> [Directions]:
Transcribe the stretch of the text on mortality and dust from "All this has" through "who fear him.", character for character.

> [Text shown]:
+ + + +
All this has made it abundantly clear to me that as exalted and powerful and extraordinary as our species is, we are also very much of the earth. Out of the dust we are, and to dust we will return. That’s sobering. Yet it’s nothing like all bad news. For me, to know deep in my bones that we’re all of the dusty earth has been a profound source of help as well.
My own dusty mortality has been critical in my self-acceptance and – somewhat more slowly perhaps – in my acceptance of others. While the scriptures speak of our mortality in terms of tragedy, they also do so in terms of compassion. From the Bible’s songbook, we read:
As a father has compassion for his children,
so the Lord has compassion for those who fear him.
For he knows how we were made;
he remembers that we are dust.
– Psalm 103-11-14
Unlike ourselves, the God of the Universe is relaxed about our weakness, and understanding of our flaws, because God knows we are dust.
A friend of mine sent me an article on obesity today, particularly the great shaming that those of us who are overweight so constantly endure – from our culture, from ourselves, and even from our physicians. One of the takeaways was to wonder what it would be like for our sanity and health if we just were to accept that we each have to do the best with the body that we have. To be kinder to ourselves, and to experience greater kindness and acceptance from others, would have a greater impact on our health and well-being than any well-meaning advice or criticism.
When I am most disappointed in myself or someone else, this has become my new mantra. We are only dust. When I remember this, I am reliably nudged toward acceptance and compassion, and better things happen next.
Secondly, the remembrance of our common origins and destiny in the ground has given me a greater sense of connection, both to other living things and to the earth. As much as spirituality and religion has always tried to help us come to grips with our mortality, it has also been concerned with our interest in figuring out our place in this world.
+ + + +
> [Given information]:
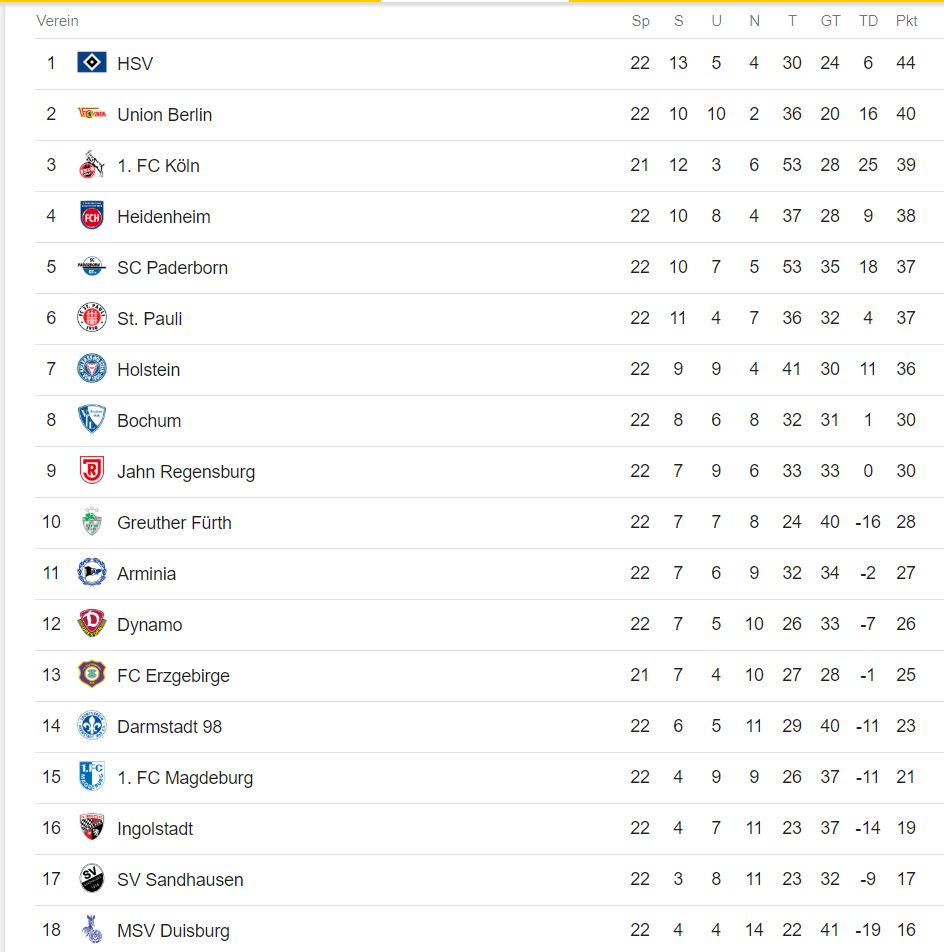Open the SC Paderborn team link
Viewport: 944px width, 952px height.
(172, 268)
+ + + +
> [Final result]:
All this has made it abundantly clear to me that as exalted and powerful and extraordinary as our species is, we are also very much of the earth. Out of the dust we are, and to dust we will return. That’s sobering. Yet it’s nothing like all bad news. For me, to know deep in my bones that we’re all of the dusty earth has been a profound source of help as well.
My own dusty mortality has been critical in my self-acceptance and – somewhat more slowly perhaps – in my acceptance of others. While the scriptures speak of our mortality in terms of tragedy, they also do so in terms of compassion. From the Bible’s songbook, we read:
As a father has compassion for his children,
so the Lord has compassion for those who fear him.